Top Abstract Introduction Materials and Methods Results Discussion References

 
Reagents and materials

Thrombin, type I collagenase, and antibiotics (mixture of penicillin, streptomycin, and amphotericin B) were purchased from Sigma (St. Louis, MO). DMEM/Ham’s F12 (DMEM/F12) medium was from Life Technologies (Rockville, MD). SFLLRN (Ser-Phe-Leu-Leu-Arg-Asp), a PAR1 agonist peptide, was from Bachem (Bubendorf, Switzerland). D-Phenylalanyl-L-prolyl-L arginine chloromethyl ketone (PPACK), a thrombin inhibitor, was from Calbiochem (La Jolla, CA). Nonimmune murine IgG2a and antibodies of proliferating cell nuclear antigen (PCNA), CD45, vimentin, and cytokeratin were from Dako (Kyoto, Japan). Charcoal/dextran-treated fetal bovine serum was from Hyclone (Logan, UT). Deoxyribonuclease I was from Takara (Tokyo, Japan).

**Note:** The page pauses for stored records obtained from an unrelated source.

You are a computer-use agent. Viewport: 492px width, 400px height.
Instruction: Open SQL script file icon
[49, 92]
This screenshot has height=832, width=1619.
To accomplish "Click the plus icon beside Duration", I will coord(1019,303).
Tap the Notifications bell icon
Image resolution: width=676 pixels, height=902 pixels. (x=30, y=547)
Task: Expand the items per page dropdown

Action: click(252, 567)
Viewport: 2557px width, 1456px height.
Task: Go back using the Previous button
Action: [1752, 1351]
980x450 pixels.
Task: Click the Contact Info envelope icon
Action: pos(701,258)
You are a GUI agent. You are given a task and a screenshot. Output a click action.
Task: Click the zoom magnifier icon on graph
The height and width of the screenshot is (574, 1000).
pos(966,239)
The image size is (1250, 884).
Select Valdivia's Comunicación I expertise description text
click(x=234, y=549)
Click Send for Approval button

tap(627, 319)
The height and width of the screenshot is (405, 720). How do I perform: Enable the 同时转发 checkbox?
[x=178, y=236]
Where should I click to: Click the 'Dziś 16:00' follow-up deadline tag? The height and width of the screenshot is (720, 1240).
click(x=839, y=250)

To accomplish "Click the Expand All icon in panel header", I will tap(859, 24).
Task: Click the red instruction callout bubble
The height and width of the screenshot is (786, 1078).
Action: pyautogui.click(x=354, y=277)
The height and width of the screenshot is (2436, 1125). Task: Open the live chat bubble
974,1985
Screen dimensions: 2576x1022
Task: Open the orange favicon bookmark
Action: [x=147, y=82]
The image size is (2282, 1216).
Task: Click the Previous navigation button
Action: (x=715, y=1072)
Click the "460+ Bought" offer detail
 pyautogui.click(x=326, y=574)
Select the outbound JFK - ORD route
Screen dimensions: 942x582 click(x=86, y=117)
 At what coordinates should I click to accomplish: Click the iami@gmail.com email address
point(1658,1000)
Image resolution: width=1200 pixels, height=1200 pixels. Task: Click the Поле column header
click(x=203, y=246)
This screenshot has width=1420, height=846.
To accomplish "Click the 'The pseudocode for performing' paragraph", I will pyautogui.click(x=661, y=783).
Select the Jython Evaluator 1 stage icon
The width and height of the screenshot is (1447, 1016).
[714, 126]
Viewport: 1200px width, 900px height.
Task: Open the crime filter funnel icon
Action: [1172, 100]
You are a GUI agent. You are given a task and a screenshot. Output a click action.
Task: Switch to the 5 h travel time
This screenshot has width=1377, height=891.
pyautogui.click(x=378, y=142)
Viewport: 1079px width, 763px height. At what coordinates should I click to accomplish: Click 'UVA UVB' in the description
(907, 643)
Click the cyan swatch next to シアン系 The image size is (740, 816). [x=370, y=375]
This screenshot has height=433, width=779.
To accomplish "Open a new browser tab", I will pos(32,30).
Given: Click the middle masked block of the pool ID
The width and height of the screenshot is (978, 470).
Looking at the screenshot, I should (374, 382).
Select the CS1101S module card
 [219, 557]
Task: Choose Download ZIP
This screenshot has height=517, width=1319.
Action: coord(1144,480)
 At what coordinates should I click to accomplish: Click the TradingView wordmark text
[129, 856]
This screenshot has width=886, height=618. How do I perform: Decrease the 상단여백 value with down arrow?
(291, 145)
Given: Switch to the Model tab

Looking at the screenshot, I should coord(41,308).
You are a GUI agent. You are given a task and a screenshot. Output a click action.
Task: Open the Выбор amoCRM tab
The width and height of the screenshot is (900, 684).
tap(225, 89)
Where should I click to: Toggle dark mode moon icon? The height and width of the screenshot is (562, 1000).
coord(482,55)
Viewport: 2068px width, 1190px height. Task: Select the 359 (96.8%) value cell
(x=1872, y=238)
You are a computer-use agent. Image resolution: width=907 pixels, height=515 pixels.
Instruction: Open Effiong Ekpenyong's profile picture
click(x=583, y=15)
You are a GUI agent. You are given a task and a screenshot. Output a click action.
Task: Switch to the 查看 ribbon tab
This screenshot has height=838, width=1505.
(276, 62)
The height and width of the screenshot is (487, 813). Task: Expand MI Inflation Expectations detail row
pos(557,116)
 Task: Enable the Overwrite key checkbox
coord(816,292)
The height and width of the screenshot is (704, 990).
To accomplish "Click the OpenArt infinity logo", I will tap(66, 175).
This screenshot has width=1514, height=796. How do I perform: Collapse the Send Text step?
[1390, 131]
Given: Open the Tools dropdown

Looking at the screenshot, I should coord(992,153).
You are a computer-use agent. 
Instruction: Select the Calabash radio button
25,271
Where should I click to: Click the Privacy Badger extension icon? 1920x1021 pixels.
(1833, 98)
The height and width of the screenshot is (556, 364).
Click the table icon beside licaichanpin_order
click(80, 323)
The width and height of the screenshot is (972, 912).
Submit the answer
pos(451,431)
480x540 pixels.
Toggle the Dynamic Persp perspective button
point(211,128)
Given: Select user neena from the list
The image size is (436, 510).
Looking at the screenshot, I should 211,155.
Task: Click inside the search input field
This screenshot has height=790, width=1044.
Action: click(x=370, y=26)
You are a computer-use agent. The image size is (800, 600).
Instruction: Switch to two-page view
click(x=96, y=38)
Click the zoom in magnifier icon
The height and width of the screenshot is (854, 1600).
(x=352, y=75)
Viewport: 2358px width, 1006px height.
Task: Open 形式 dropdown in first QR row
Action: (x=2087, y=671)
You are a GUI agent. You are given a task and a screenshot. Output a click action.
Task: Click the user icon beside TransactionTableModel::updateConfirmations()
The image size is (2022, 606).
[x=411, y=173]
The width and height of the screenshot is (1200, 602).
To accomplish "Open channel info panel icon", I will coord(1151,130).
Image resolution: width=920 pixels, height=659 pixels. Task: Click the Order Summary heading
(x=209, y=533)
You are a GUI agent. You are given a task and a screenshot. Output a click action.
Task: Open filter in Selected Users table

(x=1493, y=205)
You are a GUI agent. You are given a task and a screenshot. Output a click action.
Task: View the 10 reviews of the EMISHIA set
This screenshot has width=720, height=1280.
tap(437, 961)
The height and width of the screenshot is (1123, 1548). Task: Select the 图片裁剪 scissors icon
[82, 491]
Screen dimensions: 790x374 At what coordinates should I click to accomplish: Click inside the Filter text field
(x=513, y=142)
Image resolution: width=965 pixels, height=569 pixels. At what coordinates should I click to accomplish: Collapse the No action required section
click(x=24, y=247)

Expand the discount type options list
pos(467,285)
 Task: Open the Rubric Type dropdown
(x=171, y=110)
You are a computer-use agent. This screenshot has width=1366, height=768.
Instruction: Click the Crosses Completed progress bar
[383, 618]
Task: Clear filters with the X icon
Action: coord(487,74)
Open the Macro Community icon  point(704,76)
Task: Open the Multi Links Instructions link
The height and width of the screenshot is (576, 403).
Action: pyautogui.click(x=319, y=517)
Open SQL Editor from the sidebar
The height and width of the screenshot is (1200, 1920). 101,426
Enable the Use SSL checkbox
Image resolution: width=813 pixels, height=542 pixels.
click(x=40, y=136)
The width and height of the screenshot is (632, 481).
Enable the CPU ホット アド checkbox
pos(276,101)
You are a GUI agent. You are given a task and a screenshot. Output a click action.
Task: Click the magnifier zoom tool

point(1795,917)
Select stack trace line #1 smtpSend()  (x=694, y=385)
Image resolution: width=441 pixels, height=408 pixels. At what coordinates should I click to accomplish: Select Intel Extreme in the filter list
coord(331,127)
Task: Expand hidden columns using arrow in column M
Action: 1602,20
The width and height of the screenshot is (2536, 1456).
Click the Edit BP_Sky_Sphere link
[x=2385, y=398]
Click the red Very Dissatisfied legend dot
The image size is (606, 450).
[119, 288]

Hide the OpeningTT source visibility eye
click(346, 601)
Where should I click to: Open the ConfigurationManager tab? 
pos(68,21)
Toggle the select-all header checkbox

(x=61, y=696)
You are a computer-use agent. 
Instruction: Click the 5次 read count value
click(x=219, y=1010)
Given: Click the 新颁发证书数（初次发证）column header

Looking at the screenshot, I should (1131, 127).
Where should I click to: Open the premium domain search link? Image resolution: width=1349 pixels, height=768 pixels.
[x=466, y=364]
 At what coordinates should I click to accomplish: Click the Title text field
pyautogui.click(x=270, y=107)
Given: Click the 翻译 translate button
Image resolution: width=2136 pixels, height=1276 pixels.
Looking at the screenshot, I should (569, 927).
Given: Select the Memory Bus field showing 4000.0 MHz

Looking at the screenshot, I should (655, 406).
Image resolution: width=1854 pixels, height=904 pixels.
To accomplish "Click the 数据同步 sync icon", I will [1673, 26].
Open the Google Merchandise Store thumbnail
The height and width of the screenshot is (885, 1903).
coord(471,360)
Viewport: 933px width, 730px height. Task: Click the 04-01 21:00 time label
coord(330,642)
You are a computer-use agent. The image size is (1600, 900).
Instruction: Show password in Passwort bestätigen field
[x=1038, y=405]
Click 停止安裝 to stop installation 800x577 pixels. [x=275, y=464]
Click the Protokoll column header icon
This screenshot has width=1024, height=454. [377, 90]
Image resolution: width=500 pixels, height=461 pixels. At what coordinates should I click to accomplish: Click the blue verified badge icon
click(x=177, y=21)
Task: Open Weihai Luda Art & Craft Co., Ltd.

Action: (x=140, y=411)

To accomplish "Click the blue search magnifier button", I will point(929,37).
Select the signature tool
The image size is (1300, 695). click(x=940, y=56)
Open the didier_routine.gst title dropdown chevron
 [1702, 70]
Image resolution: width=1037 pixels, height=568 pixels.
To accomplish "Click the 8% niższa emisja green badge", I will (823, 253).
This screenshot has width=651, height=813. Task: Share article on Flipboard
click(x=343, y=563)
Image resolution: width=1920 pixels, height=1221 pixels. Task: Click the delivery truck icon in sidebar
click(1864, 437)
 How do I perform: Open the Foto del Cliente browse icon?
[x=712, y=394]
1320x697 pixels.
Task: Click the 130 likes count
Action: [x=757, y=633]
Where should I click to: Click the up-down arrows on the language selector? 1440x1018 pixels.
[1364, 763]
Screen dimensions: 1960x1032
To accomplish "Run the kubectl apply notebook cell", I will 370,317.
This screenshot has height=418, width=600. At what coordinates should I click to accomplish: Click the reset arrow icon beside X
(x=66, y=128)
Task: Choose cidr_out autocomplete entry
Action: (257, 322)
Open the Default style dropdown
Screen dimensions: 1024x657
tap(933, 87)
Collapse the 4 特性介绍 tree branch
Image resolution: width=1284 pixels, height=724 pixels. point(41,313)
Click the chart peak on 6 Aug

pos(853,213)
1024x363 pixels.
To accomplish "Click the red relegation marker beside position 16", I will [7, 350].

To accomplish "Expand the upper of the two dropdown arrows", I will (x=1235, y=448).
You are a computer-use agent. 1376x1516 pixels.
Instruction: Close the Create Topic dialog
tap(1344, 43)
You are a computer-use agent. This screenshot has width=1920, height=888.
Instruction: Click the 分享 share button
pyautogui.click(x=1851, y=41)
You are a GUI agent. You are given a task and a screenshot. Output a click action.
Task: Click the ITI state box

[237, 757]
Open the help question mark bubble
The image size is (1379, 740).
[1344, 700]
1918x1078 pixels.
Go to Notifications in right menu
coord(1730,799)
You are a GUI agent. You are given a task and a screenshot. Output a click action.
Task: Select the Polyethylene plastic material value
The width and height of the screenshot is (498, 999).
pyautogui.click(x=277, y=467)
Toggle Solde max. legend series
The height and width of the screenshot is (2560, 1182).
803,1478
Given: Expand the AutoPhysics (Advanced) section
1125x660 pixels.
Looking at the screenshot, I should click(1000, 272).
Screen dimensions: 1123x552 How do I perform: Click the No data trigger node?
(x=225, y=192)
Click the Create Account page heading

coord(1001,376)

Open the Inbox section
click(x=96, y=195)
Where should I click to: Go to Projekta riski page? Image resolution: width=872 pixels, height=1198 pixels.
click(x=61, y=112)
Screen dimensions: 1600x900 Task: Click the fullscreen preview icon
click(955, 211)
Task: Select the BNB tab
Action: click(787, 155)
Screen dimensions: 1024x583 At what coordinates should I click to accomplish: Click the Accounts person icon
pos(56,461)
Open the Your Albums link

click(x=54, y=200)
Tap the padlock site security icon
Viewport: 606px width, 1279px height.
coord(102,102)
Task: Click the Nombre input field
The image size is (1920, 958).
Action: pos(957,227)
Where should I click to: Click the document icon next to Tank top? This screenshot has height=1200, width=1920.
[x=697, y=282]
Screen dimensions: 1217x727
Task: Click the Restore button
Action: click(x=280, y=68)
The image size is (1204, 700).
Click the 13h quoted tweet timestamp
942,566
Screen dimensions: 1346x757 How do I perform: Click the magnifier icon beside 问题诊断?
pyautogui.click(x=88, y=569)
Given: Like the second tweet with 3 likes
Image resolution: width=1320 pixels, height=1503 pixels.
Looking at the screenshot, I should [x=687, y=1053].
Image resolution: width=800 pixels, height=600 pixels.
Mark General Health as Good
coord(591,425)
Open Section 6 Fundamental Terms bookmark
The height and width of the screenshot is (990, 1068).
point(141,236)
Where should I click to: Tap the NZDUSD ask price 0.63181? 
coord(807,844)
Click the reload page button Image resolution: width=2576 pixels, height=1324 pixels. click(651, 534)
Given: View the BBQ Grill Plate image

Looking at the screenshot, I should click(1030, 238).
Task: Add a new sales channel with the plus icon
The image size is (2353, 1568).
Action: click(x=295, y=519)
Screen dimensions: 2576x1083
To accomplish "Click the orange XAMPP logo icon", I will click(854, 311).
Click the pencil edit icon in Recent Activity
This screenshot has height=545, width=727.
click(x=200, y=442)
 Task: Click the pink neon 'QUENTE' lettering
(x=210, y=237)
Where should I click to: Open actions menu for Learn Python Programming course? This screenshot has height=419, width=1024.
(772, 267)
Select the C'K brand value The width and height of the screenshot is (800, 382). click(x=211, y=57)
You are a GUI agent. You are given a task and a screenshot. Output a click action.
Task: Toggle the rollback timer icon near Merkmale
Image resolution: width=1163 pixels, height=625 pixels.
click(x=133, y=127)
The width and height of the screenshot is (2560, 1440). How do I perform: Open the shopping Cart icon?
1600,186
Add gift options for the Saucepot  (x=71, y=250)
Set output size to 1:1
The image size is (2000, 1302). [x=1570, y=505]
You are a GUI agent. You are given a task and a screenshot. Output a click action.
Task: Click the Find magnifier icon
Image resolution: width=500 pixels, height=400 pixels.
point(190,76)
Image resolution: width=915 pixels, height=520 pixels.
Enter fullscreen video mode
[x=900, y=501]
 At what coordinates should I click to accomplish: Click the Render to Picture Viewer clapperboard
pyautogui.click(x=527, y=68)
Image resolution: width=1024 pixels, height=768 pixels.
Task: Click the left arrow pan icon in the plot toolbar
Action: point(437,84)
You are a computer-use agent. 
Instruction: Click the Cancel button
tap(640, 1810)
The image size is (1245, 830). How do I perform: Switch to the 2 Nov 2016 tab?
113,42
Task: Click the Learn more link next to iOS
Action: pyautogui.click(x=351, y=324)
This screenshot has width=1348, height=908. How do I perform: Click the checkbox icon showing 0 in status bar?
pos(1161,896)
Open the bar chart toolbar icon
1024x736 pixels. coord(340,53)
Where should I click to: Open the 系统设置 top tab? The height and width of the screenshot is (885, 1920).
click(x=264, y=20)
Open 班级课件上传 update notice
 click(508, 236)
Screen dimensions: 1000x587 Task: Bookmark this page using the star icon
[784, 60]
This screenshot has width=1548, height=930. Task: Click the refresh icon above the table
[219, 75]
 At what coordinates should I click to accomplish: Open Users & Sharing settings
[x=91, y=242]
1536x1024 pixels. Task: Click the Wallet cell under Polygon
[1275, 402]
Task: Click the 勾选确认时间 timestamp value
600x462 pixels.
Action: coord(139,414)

Collection of endometriotic tissues

Tissue specimens were obtained from patients with endometriosis (n = 28) undergoing laparoscopy or laparotomy after obtaining written informed consent under a study protocol approved by the Institutional Review Board of the University of Tokyo. These patients had not received hormones or GnRH agonist for at least 3 months before surgery. Endometriotic tissue samples were obtained from the cyst wall of ovarian endometrioma under sterile conditions and transported to the laboratory on ice in DMEM/F12.

Isolation, purification, and culture of endometriotic stromal cells (ESCs)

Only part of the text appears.